米国のドナルド・トランプ大統領が放送インタビュー中、2020年大統領選挙の不正疑惑に対する根拠を求められ、司会者と口論の末、席を立った。トランプ大統領は主要放送局を「偏向したメディア」と非難し、インタビューを途中で打ち切った。
英ガーディアンや米ワシントン・ポスト(WP)などによると、トランプ大統領は7日(現地時間)に放送されたNBCの時事番組「ミート・ザ・プレス」のインタビューで、司会者のクリステン・ウェルカー氏と2020年大統領選挙、1月6日の米議会襲撃事件、いわゆる「反武器化基金」を巡って激しく対立したという。

最も激しいやり取りは不正選挙の疑惑に関する問答から生まれた。ウェルカー氏がトランプ大統領に、2020年大統領選挙が操作されたという疑惑とカリフォルニア州の不正選挙の疑惑に対する根拠を求めると、彼はNBCに向かって「偏向した放送局」と非難した。トランプ大統領は続けて「もうやめよう。十分だ」と言った後、マイクを外し、席を立った。映像にはウェルカー氏がインタビューを続けようとしたが、トランプ大統領が応じず現場を去る場面が収められている。
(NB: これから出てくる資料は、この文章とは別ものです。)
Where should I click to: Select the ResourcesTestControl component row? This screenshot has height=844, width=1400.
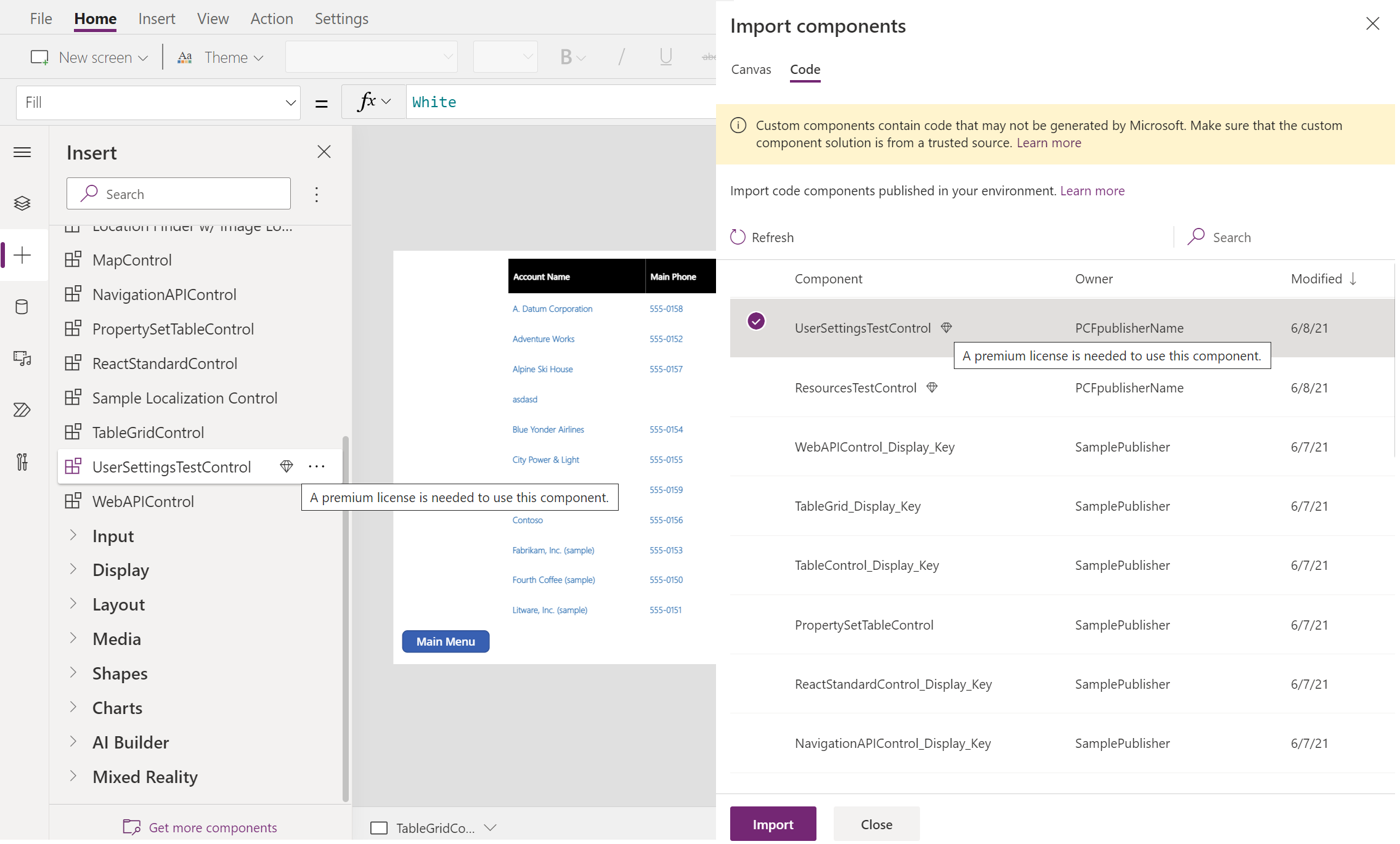click(x=855, y=388)
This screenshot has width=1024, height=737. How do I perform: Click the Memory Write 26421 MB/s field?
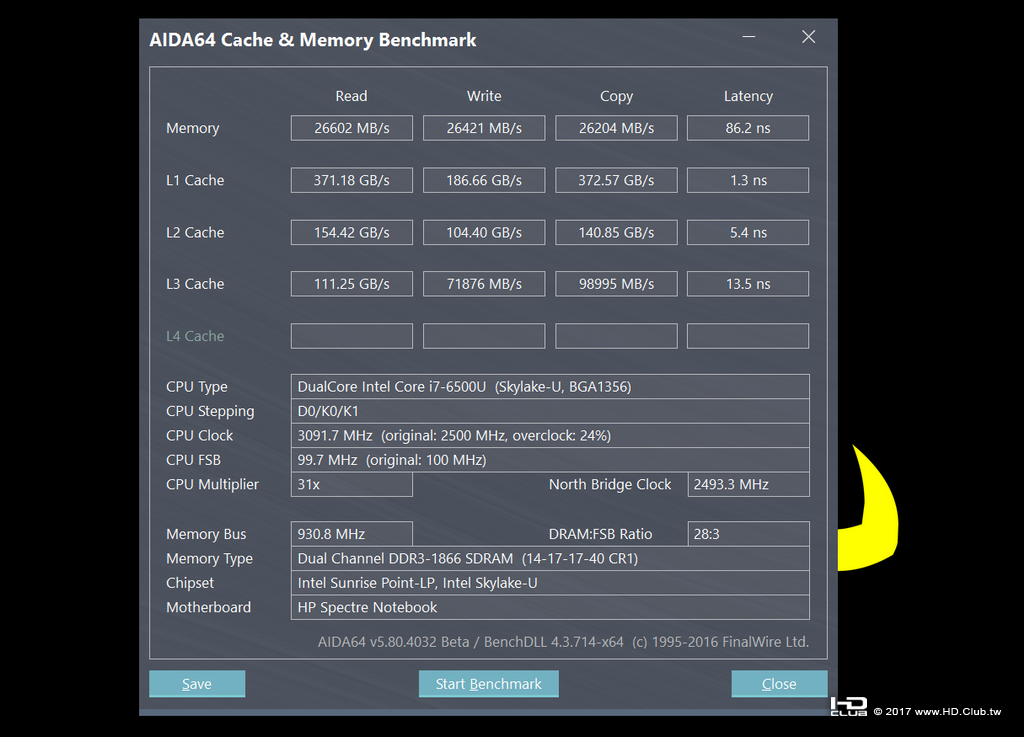(x=484, y=128)
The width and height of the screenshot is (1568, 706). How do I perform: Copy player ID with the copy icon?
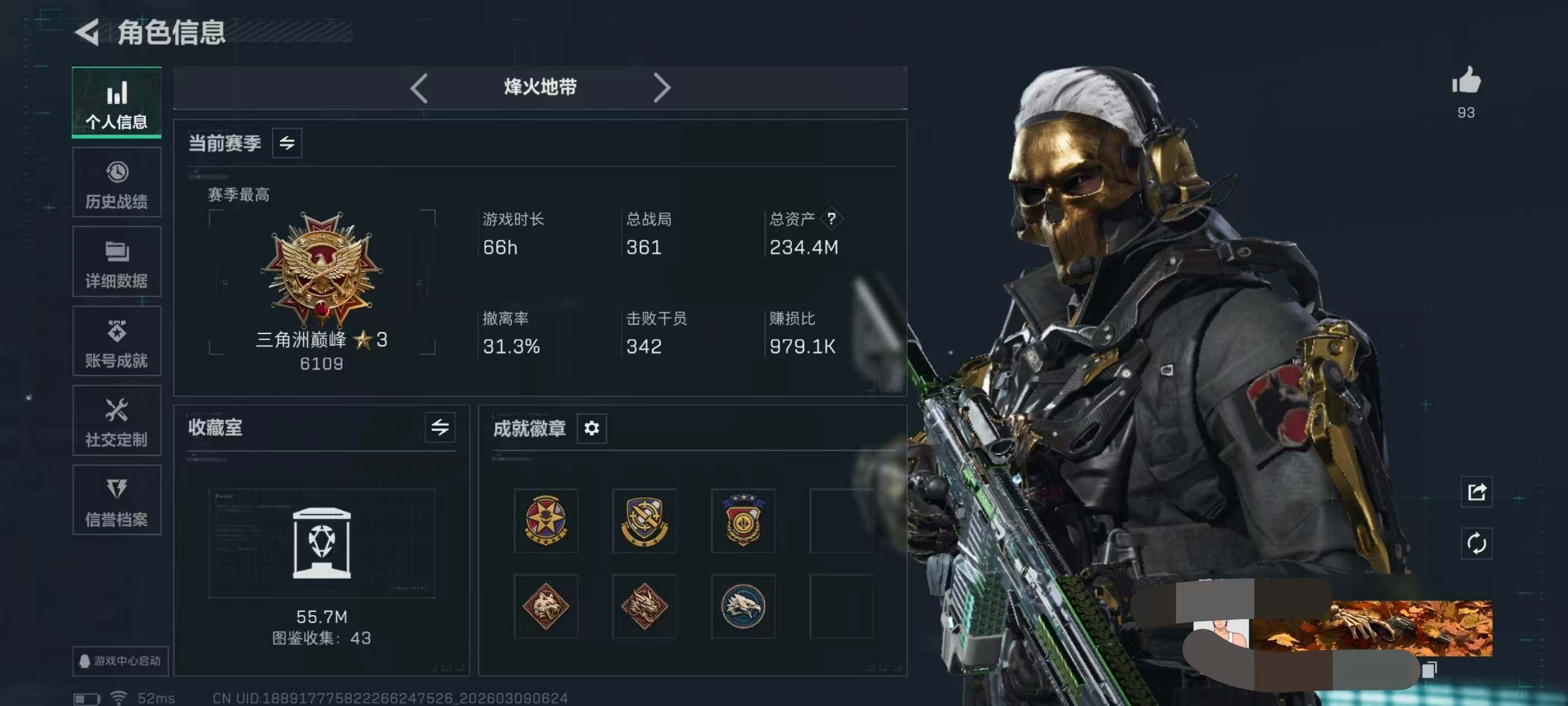(x=1428, y=670)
攻防はカリフォルニア州の開票手続きに関する発言からさらに激化した。トランプ大統領は一部のカリフォルニア州の選挙結果が選挙日以降も確定しない点を問題視し、「今、カリフォルニア州で再び起こっている」と主張した。遅れて集計される郵便投票などが選挙結果を変えるために利用される可能性があるという趣旨だった。
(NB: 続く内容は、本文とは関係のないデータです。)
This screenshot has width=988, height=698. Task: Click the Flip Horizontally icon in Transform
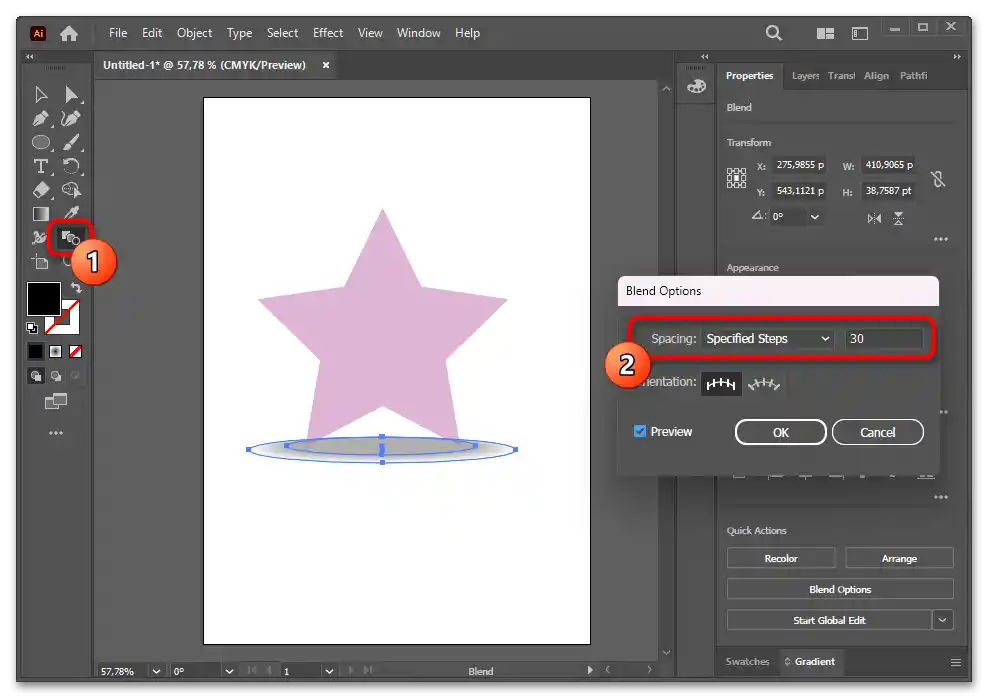(x=875, y=218)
これに対しウェルカー氏は「それがカリフォルニア州の投票方式だ」と反論した。カリフォルニア州は郵便投票、投票箱の提出、仮投票、署名確認・補正手続きなどを幅広く許可しており、開票に時間がかかる可能性があるということだ。しかしトランプ大統領はこれを受け入れず、選挙操作の主張を続けた。彼は2020年大統領選挙を「操作された選挙」と再度主張した。ウェルカー氏がこれを裏付ける証拠を求めると、トランプ大統領は具体的な根拠を示すことなくメディアを批判する方向に話を転じた。
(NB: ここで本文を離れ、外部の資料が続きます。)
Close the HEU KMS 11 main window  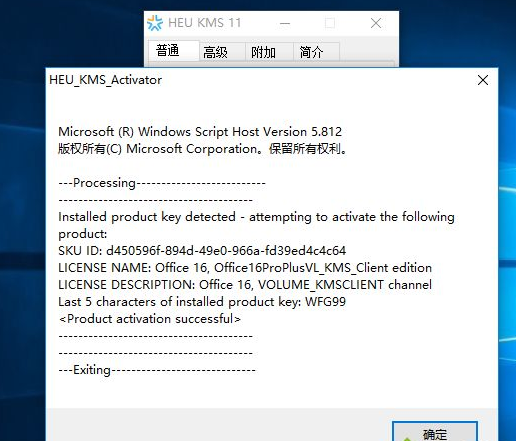click(376, 23)
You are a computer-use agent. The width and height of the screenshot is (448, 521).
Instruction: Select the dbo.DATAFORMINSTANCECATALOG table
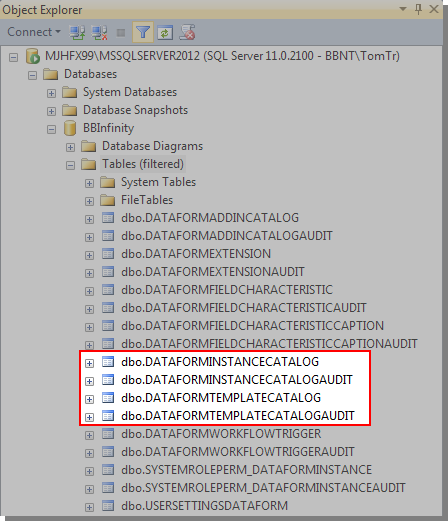(220, 362)
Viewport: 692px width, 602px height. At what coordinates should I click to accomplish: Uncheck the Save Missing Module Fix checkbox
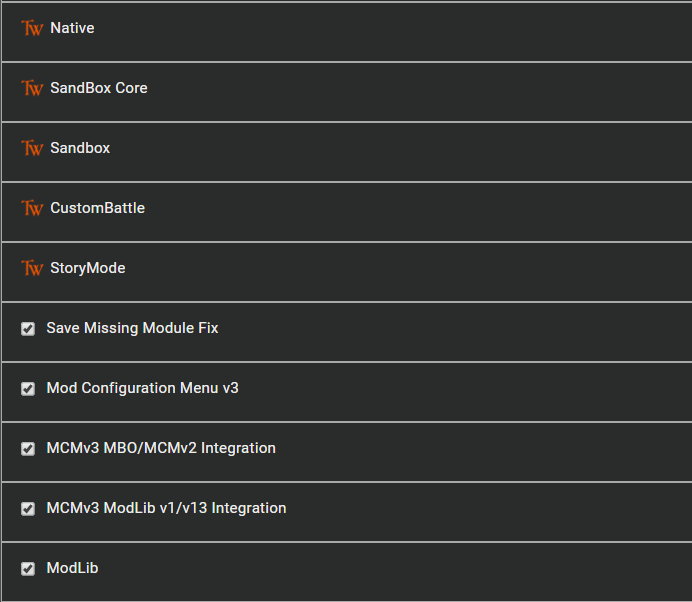coord(28,329)
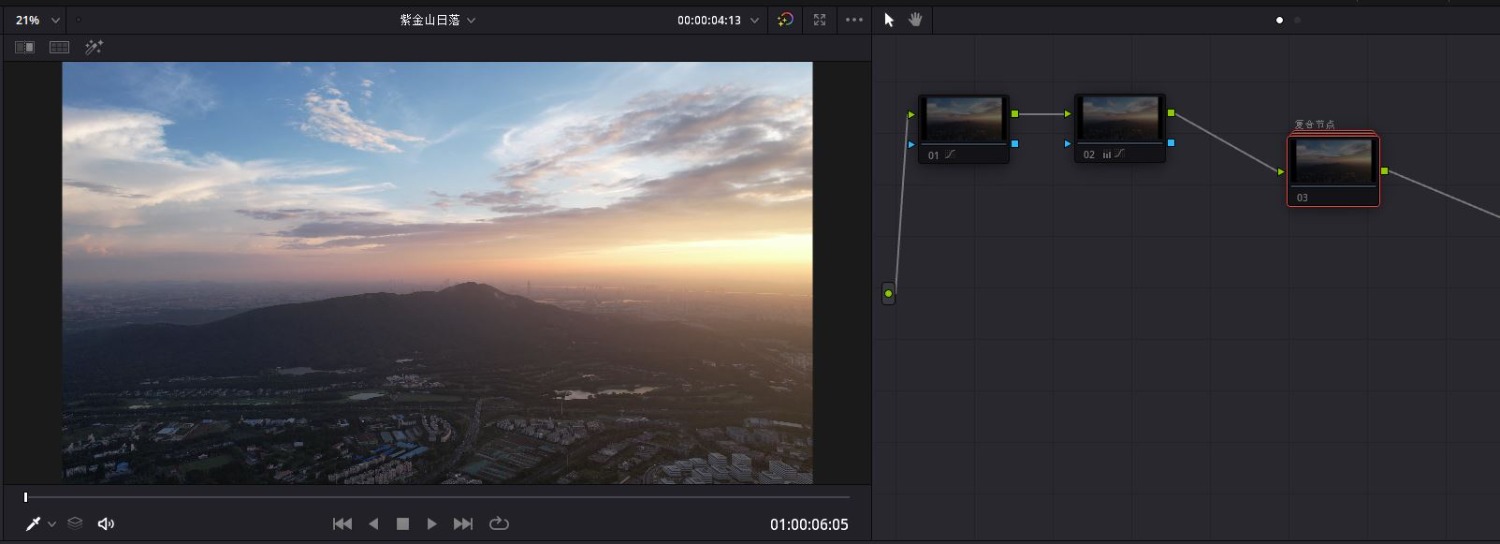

ガーディアンはトランプ大統領がNBCだけでなくABCやCBS、CNNなど主要放送局もあわせて批判し、米メディア全般に対する不信を表明したと伝えた。WPも彼が1月6日の米議会襲撃事件と選挙操作の主張に対して具体的な根拠を示さずにインタビューを終えたと指摘した。

インタビューは初めから険悪な雰囲気だった。ウェルカー氏はトランプ大統領が推進していた17億7,600万ドル(約2,845億6,000万円)規模の「反武器化基金」問題を尋ねた。この基金は不当な捜査や起訴を受けた被害者を補償する名目で言及されたが、1月6日の米議会襲撃事件の関係者まで補償対象になるのかという論争を呼んだ。
トランプ大統領は「素晴らしいアイデア」とし、基金構想に前向きな姿勢を示した。しかし、警察を攻撃した米議会襲撃者まで税金で補償すべきかという質問には明確な線を引かなかった。彼は米国のジョー・バイデン前政権が人々の生活を壊したと主張し、従来の「司法の武器化」主張を繰り返した。
攻防はすぐに2020年大統領選挙に移った。トランプ大統領は大統領選挙が操作されたという主張を繰り返し、ウェルカー氏は「証拠がない」という趣旨で反論した。両者の言葉が重なるほど雰囲気が激化し、トランプ大統領はこれ以上インタビューを続けない意向を示した。
アクシオスは今回のインタビューの主要な場面として反武器化基金、イラン問題、新たな戦争の可能性、農家のコスト問題などを挙げた。トランプ大統領はイランとの交渉が失敗した場合、軍事的選択肢を排除しないという趣旨の発言もした。しかしこのインタビューで最も注目を集めたのは、最後の衝突場面だった。トランプ大統領が司会者の質問を受けている最中に席を立ち、インタビューを打ち切る様子を収めた映像が拡散したことで、米政界では彼の選挙結果への異議申し立てやメディア批判が改めて論争を呼んでいる。